# Need help with rooting .621



## Dorsch (Jun 22, 2012)

Hello everyone,
today I decided that I want to root my DX. I had 2.3.4 .621 installed and followed this guide to get it rooted. I did everything according to the instructions. However, I'm stuck at step 6a and 6b. I downloaded the stock rooted .621 from here but haven't been able to install it. My questions are:

1. Can someone instruct me on how to install the stock rooted .621
2. Do I have to install the stock rooted .621 if I want to install a custom ROM later?
3. If the stock rooted .621 is not required to install custom ROMs, and if I already applied the 604 SBF as per instructions, can I just go ahead and install a new custom ROM?
4. Which ROMs do you recommend? I'm new to this so I would like to try a ROM that has a really cool theme.

Thanks in advance!


----------



## Maverick39 (Jun 13, 2011)

Dorsch said:


> Hello everyone,
> today I decided that I want to root my DX. I had 2.3.4 .621 installed and followed this guide to get it rooted. I did everything according to the instructions. However, I'm stuck at step 6a and 6b. I downloaded the stock rooted .621 from here but haven't been able to install it. My questions are:
> 
> 1. Can someone instruct me on how to install the stock rooted .621
> ...


http://www.droidxforums.com/forum/droid-x-sbf/23638-linux-solution-your-windows-rsd-lite-problems.html

bottom one download and check md5 burn to a cd/dvd boot into and follow directions.


----------



## Dorsch (Jun 22, 2012)

See... that's the very step that I already completed.... please read the whole post. Thanks anyway.


----------



## Maverick39 (Jun 13, 2011)

Dorsch said:


> uhm.. what's that gonna do? I already have instructions. They're just not very clear.

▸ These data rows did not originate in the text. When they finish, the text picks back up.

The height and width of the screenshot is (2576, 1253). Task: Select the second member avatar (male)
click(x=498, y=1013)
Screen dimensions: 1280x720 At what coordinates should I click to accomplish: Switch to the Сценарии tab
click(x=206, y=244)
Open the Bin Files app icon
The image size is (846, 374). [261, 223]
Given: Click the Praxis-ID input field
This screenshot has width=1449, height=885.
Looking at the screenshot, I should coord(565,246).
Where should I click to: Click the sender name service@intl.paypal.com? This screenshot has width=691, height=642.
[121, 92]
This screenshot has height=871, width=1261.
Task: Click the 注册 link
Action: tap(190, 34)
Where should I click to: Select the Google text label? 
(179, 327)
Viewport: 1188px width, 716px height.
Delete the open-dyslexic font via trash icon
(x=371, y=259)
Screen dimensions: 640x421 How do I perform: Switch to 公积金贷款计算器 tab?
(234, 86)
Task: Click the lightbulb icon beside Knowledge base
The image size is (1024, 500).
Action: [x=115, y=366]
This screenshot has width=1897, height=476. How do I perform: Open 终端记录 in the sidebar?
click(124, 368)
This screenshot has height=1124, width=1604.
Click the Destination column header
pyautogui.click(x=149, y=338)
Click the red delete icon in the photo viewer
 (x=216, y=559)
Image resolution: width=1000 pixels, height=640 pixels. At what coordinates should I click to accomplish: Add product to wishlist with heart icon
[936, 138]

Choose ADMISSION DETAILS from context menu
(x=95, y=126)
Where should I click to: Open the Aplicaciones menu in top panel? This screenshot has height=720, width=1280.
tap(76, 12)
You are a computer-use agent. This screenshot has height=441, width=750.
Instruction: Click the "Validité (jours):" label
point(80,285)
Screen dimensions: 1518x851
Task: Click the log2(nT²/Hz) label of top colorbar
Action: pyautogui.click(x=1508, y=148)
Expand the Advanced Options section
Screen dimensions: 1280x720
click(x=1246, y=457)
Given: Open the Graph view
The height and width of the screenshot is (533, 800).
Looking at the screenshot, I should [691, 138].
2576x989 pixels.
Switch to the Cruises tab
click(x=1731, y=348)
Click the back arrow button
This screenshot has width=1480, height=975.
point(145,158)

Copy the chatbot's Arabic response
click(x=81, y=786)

I don't wont to sound like an ass, but do you know how to boot into a cd?


----------



## Dorsch (Jun 22, 2012)

Yes I do. Why?


----------



## Maverick39 (Jun 13, 2011)

Dorsch said:


> Yes I do. Why?


ok all you have to do is put your phone in bootloader and hook it to you computer and boot into that cd that you put that soft wear on and run the first one let in do it's thing once that's done let your phone reboot and run option one again witch will root the phone.


----------



## Dorsch (Jun 22, 2012)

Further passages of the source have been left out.